- [Exercise]:
Reproduce every line of the data below verbatim, with no changes.

+ + + + + + +

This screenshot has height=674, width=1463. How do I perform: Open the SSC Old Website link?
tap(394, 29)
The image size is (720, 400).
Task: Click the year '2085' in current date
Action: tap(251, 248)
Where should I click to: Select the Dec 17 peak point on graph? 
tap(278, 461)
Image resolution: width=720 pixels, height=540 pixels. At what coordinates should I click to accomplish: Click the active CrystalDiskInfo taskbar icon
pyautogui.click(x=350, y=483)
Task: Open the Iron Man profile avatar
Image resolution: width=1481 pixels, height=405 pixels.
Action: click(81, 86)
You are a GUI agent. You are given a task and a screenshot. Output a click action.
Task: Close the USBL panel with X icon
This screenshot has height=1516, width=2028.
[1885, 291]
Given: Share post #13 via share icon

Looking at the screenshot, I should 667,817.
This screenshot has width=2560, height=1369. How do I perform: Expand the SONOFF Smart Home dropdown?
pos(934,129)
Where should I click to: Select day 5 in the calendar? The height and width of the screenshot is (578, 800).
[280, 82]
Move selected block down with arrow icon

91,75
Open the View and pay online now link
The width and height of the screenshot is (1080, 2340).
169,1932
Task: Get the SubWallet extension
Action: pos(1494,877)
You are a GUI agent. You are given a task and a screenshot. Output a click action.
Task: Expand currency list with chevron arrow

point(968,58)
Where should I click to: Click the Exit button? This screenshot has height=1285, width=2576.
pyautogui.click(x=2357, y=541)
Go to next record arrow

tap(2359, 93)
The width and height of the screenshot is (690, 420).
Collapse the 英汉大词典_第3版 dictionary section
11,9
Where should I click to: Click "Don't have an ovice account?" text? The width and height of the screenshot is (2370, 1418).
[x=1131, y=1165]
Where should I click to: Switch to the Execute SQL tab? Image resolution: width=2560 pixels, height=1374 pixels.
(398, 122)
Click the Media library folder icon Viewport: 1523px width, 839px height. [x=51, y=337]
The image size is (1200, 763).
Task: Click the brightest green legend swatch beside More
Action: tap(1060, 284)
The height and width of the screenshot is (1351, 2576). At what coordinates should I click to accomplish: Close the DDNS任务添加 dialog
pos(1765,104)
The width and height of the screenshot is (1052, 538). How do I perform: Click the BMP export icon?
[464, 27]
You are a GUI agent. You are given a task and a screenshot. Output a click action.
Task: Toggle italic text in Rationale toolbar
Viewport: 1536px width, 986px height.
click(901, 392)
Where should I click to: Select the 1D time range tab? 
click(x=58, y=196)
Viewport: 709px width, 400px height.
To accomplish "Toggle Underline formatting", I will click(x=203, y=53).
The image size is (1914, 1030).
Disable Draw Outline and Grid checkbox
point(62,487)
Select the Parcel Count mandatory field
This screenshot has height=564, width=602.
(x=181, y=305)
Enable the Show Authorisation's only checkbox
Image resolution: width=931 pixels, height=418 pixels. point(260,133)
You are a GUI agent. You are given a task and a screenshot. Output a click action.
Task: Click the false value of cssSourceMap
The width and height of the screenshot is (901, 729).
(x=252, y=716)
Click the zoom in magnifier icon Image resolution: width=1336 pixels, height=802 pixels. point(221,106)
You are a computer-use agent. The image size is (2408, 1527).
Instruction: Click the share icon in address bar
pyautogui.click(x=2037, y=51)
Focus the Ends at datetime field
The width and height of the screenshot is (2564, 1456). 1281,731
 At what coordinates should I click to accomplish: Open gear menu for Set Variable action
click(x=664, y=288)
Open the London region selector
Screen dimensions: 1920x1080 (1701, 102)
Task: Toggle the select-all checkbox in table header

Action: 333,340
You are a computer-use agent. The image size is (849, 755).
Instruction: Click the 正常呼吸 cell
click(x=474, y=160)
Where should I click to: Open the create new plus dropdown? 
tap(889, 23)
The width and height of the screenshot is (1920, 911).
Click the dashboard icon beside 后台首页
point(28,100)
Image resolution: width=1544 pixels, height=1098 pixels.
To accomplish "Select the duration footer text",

+ + + + + + +

- [Exercise response]:
This screenshot has height=674, width=1463. How do I perform: Open the SSC Old Website link?
tap(394, 29)
The image size is (720, 400).
Task: Click the year '2085' in current date
Action: tap(251, 248)
Where should I click to: Select the Dec 17 peak point on graph? 
tap(278, 461)
Image resolution: width=720 pixels, height=540 pixels. At what coordinates should I click to accomplish: Click the active CrystalDiskInfo taskbar icon
pyautogui.click(x=350, y=483)
Task: Open the Iron Man profile avatar
Image resolution: width=1481 pixels, height=405 pixels.
Action: click(81, 86)
You are a GUI agent. You are given a task and a screenshot. Output a click action.
Task: Close the USBL panel with X icon
This screenshot has height=1516, width=2028.
[1885, 291]
Given: Share post #13 via share icon

Looking at the screenshot, I should 667,817.
This screenshot has width=2560, height=1369. How do I perform: Expand the SONOFF Smart Home dropdown?
pos(934,129)
Where should I click to: Select day 5 in the calendar? The height and width of the screenshot is (578, 800).
[280, 82]
Move selected block down with arrow icon

91,75
Open the View and pay online now link
The width and height of the screenshot is (1080, 2340).
169,1932
Task: Get the SubWallet extension
Action: pos(1494,877)
You are a GUI agent. You are given a task and a screenshot. Output a click action.
Task: Expand currency list with chevron arrow

point(968,58)
Where should I click to: Click the Exit button? This screenshot has height=1285, width=2576.
pyautogui.click(x=2357, y=541)
Go to next record arrow

tap(2359, 93)
The width and height of the screenshot is (690, 420).
Collapse the 英汉大词典_第3版 dictionary section
11,9
Where should I click to: Click "Don't have an ovice account?" text? The width and height of the screenshot is (2370, 1418).
[x=1131, y=1165]
Where should I click to: Switch to the Execute SQL tab? Image resolution: width=2560 pixels, height=1374 pixels.
(398, 122)
Click the Media library folder icon Viewport: 1523px width, 839px height. [x=51, y=337]
The image size is (1200, 763).
Task: Click the brightest green legend swatch beside More
Action: tap(1060, 284)
The height and width of the screenshot is (1351, 2576). At what coordinates should I click to accomplish: Close the DDNS任务添加 dialog
pos(1765,104)
The width and height of the screenshot is (1052, 538). How do I perform: Click the BMP export icon?
[464, 27]
You are a GUI agent. You are given a task and a screenshot. Output a click action.
Task: Toggle italic text in Rationale toolbar
Viewport: 1536px width, 986px height.
click(901, 392)
Where should I click to: Select the 1D time range tab? 
click(x=58, y=196)
Viewport: 709px width, 400px height.
To accomplish "Toggle Underline formatting", I will click(x=203, y=53).
The image size is (1914, 1030).
Disable Draw Outline and Grid checkbox
point(62,487)
Select the Parcel Count mandatory field
This screenshot has height=564, width=602.
(x=181, y=305)
Enable the Show Authorisation's only checkbox
Image resolution: width=931 pixels, height=418 pixels. point(260,133)
You are a GUI agent. You are given a task and a screenshot. Output a click action.
Task: Click the false value of cssSourceMap
The width and height of the screenshot is (901, 729).
(x=252, y=716)
Click the zoom in magnifier icon Image resolution: width=1336 pixels, height=802 pixels. point(221,106)
You are a computer-use agent. The image size is (2408, 1527).
Instruction: Click the share icon in address bar
pyautogui.click(x=2037, y=51)
Focus the Ends at datetime field
The width and height of the screenshot is (2564, 1456). 1281,731
 At what coordinates should I click to accomplish: Open gear menu for Set Variable action
click(x=664, y=288)
Open the London region selector
Screen dimensions: 1920x1080 (1701, 102)
Task: Toggle the select-all checkbox in table header

Action: 333,340
You are a computer-use agent. The image size is (849, 755).
Instruction: Click the 正常呼吸 cell
click(x=474, y=160)
Where should I click to: Open the create new plus dropdown? 
tap(889, 23)
The width and height of the screenshot is (1920, 911).
Click the dashboard icon beside 后台首页
point(28,100)
Image resolution: width=1544 pixels, height=1098 pixels.
To accomplish "Select the duration footer text",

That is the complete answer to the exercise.